## EXERCISE DIRECTIONS
How many of the rows below contain the string "height", with case taken into account? Reply with the number alone.

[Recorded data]
* BEGIN *

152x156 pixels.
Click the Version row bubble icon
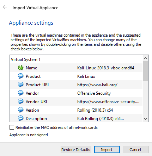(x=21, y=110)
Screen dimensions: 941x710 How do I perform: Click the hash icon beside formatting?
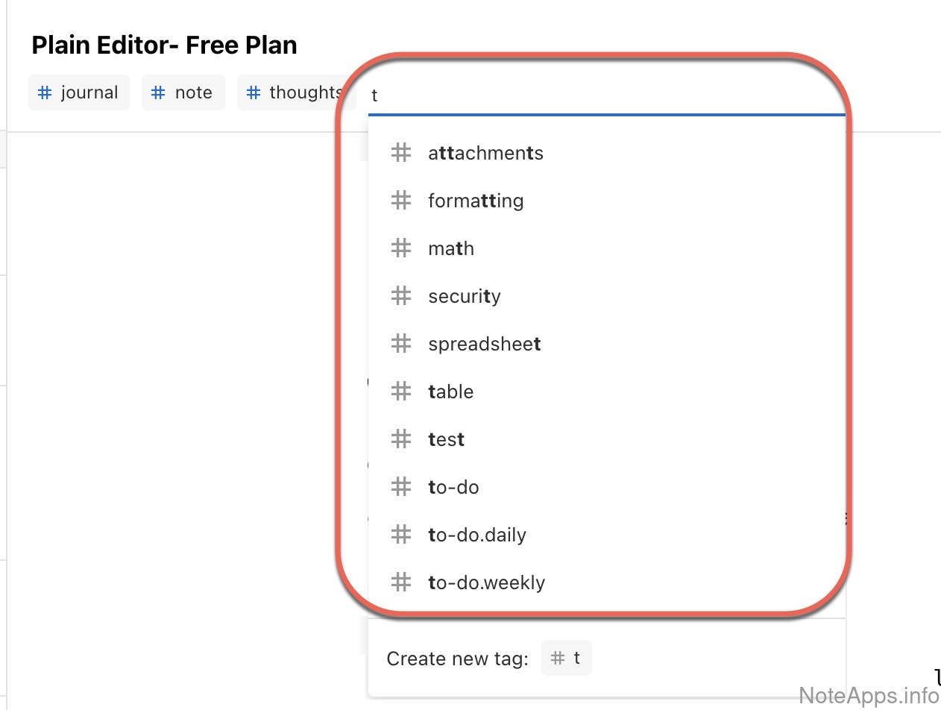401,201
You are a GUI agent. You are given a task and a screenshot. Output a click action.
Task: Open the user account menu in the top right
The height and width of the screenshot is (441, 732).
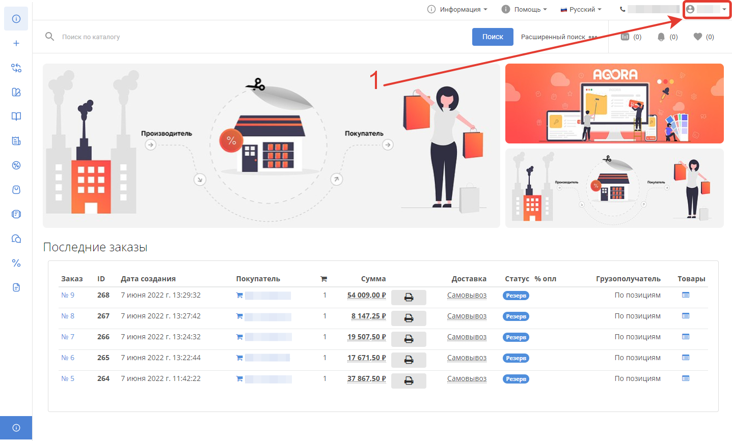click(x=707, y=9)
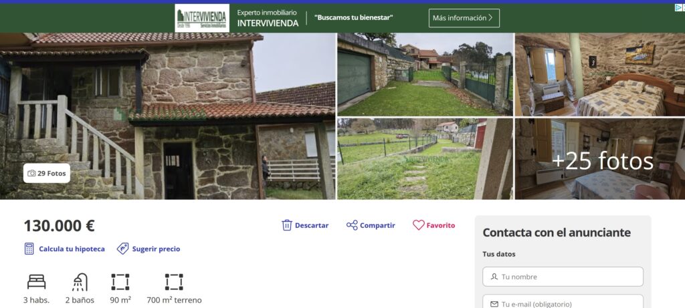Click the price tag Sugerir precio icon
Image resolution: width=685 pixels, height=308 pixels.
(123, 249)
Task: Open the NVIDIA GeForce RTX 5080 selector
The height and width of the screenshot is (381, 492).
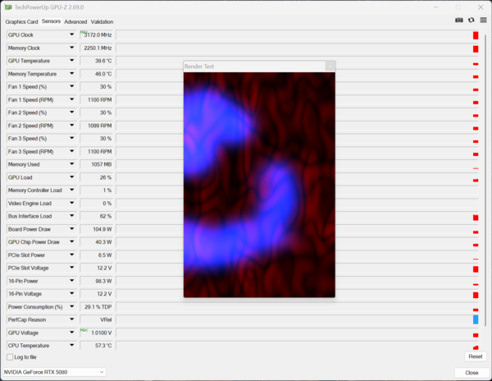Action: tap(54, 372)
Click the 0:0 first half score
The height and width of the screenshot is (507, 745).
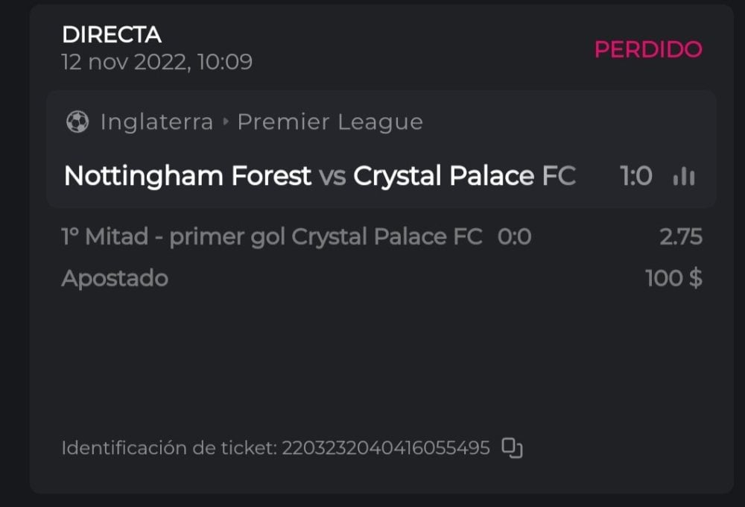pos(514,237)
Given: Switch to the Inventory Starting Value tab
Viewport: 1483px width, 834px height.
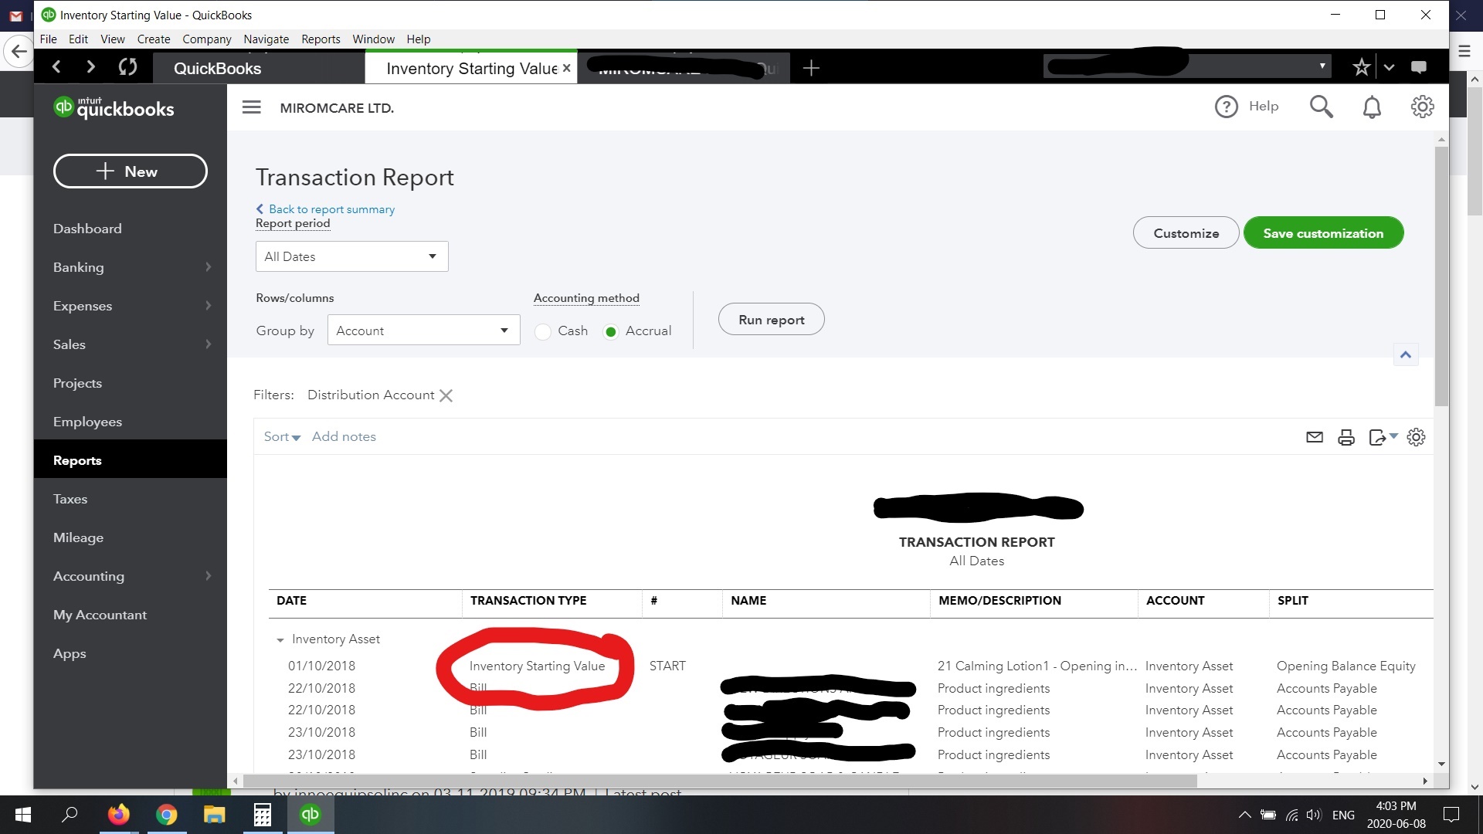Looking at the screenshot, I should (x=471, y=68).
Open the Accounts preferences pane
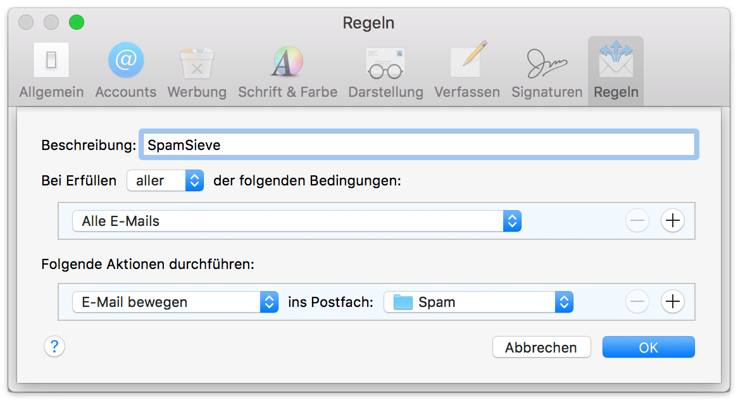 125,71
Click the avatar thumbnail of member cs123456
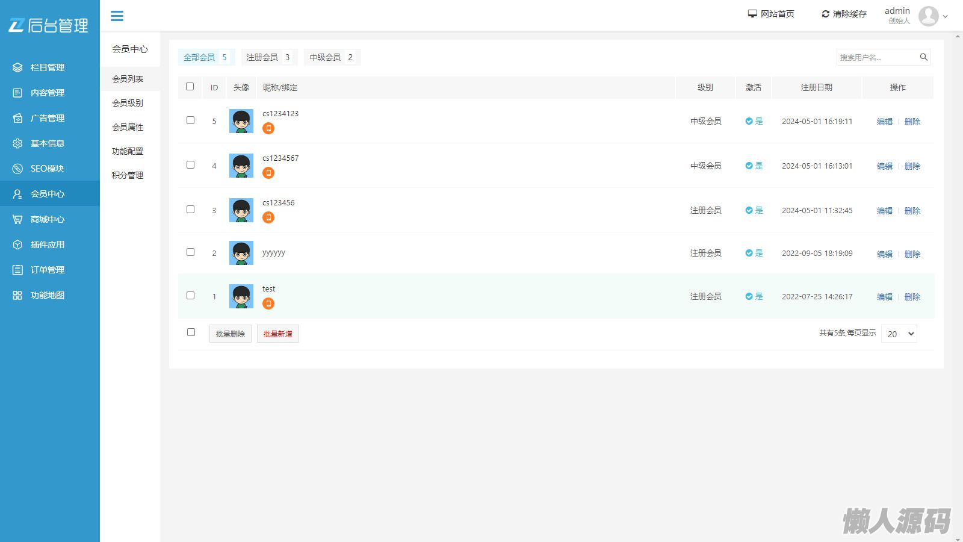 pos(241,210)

* END *

## CORRECT OUTPUT
5